The Code of Practices for polycyclic management provides a framework with very specific guidelines for selective logging in areas with or without previous natural forest management plan records. For example, with the advancement of technology (e.g., GPS), there has been an effort to establish better geo-location of the management units, sampling plots, adult trees (>60 cm DBH) and protected zones. Previous management plans lack a consistent quality in their mapping efforts [15] and also showed bias towards higher biomass zones in the management unit [52]. This combination of factors potentially had an effect in the approval of the management plans by the Forestry Authority of the State, especially during the period of 1996–1998 where a large number of logging permits were requested and approved by the regional offices (Figure 3).

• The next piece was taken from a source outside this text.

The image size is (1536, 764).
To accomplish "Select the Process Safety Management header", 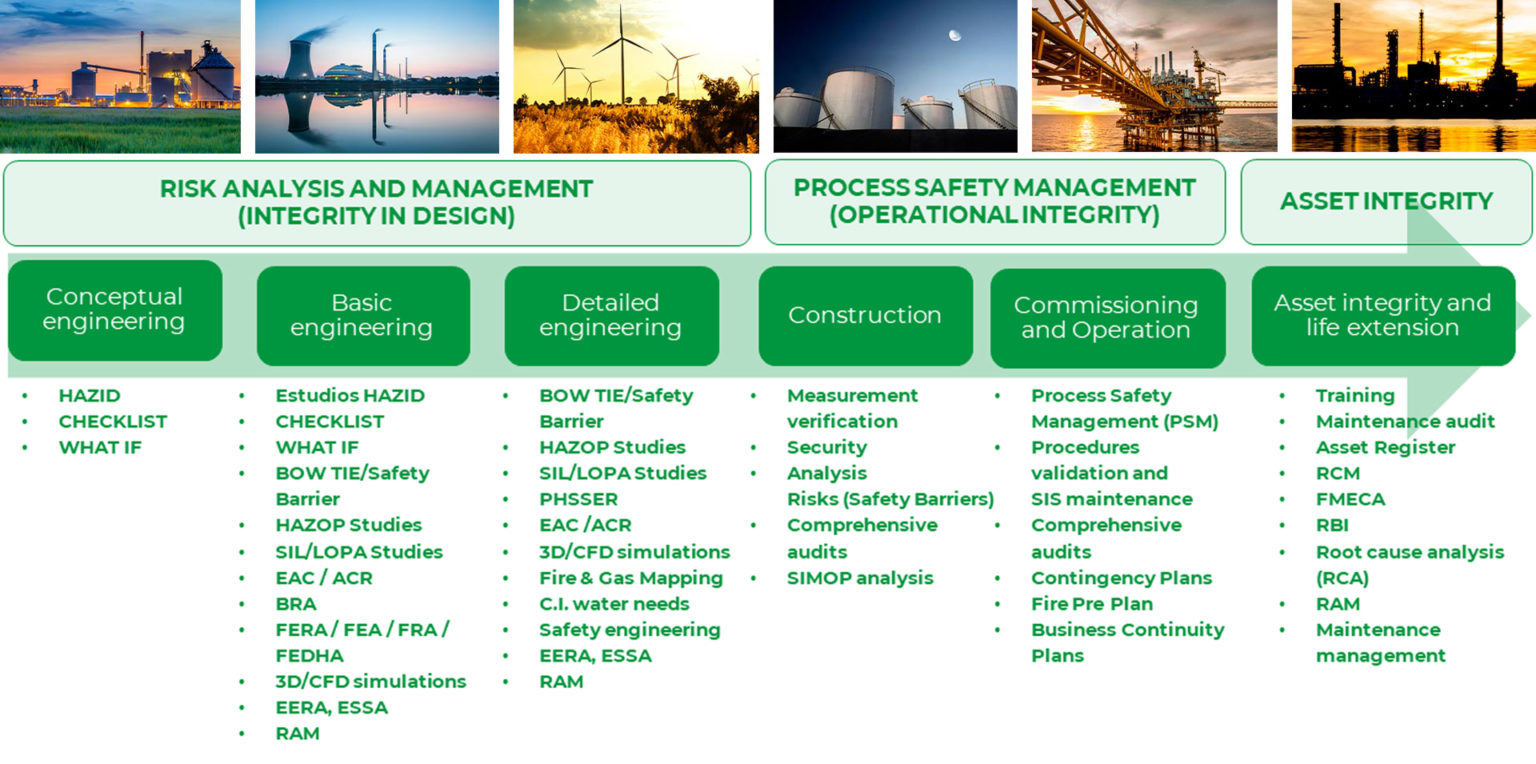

As a way to better understand part of the ecological processes in forest regeneration [53], the Code of Practices encompasses a classification based on the tolerance of vegetation to light regimes (short lived-sciophytes, long live sciophytes and heliophytes). This classification is therefore used as a proxy for understanding the densities (#trees/ha) of timber species (light hardwoods to hardwoods) and the economic value of these species in the forest stand [18]. This classification in combination with reference thresholds [54] adapted for each Conservation Area and their ecosystem characteristics would allow for specific management regimes in the forest stands and a better definition of logging intensities. An example of this threshold is the density of short-lived sciophytes, where they should not surpass 15% of the total number of trees >10 cm DBH in the forest stand, because it most likely indicates a less productive forest stand that is still under recovery.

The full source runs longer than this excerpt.